In the Old Testament another name for the mountain of God is the mountain of assembly. That word assembly becomes in Greek ekklesia, which is carried forward in the New Testament as the word for church. Who are we? As Christians and as the church? We are God’s people gathered together. We are the assembled of God. Our identity comes from our communion–with God and with one another. Outside the church, our culture is almost entirely focused on individuals. We idolize heroes, celebrate the lone wolves, admire independence, but that’s not how it is in the kingdom of God. If you need other people–if you are unable to take care of yourself–then you fulfill a necessary role in the church.

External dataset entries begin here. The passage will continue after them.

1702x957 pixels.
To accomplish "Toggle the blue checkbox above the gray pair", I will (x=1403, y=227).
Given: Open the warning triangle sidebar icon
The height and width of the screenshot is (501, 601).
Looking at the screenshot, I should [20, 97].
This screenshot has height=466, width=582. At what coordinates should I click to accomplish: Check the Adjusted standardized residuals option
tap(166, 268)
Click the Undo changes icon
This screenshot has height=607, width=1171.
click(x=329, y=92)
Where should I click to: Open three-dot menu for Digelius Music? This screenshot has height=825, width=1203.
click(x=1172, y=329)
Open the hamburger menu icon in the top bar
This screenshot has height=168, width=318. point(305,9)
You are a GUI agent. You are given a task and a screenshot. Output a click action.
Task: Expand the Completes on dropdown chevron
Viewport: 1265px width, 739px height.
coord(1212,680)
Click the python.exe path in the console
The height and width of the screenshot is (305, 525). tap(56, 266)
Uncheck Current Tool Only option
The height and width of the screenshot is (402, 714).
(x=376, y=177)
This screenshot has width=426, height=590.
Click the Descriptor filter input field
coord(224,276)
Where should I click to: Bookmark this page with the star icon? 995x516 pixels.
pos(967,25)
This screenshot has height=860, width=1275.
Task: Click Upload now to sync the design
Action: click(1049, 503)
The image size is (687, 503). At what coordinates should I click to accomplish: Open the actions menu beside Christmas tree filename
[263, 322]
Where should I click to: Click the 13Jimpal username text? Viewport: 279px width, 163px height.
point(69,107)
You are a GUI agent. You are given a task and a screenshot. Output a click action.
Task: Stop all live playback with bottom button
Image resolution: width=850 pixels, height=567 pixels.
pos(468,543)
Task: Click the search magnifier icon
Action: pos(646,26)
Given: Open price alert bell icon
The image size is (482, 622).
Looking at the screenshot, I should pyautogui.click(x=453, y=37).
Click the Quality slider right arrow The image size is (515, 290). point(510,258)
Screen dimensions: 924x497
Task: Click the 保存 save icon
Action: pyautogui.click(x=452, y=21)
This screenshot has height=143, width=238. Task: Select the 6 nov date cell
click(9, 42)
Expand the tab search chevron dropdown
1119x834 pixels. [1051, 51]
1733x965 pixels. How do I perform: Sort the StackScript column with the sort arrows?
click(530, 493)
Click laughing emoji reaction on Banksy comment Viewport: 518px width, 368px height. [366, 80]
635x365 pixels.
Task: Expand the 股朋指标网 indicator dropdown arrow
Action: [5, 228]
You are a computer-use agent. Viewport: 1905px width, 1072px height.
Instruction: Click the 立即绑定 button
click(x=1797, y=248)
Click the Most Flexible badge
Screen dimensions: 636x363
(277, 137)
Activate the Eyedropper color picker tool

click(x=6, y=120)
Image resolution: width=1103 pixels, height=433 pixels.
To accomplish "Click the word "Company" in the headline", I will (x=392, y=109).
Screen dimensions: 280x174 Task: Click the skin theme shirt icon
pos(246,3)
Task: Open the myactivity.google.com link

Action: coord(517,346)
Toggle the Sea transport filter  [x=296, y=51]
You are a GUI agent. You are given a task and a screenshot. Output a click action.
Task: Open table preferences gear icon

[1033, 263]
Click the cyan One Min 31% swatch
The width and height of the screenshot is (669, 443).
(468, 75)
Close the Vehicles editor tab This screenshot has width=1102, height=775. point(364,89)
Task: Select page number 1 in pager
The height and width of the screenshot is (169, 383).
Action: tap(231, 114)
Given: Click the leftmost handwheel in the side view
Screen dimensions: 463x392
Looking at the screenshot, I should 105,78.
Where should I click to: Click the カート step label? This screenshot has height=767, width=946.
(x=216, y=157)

We are are an assembly of self-sufficient people then we have ceased to be the church. David may have been the king, but he danced unrobed in the midst of the people. Our spiritual journeys are personal and inward, but they are also outward and relational. We are a part of the assembly of God’s people across all generations. We belong on the mountain of God.

Yet even as we do our faithful best to seek those high places, to seek the face of God, God comes to us. God joins us in the procession. It is as if God takes off his royal robe and dances with us. Sometimes the veil between heaven and earth thins enough that we can see how even our drive to this church building on a Sunday morning is a pilgrimage. We think we are standing on ordinary ground right now, but if we held a sacred map in our hands, we would see this spot marked with an X and labeled “mountain of God.” So “Lift up your heads, O gates; lift them high, O everlasting doors; for the King of glory has come in.” Amen.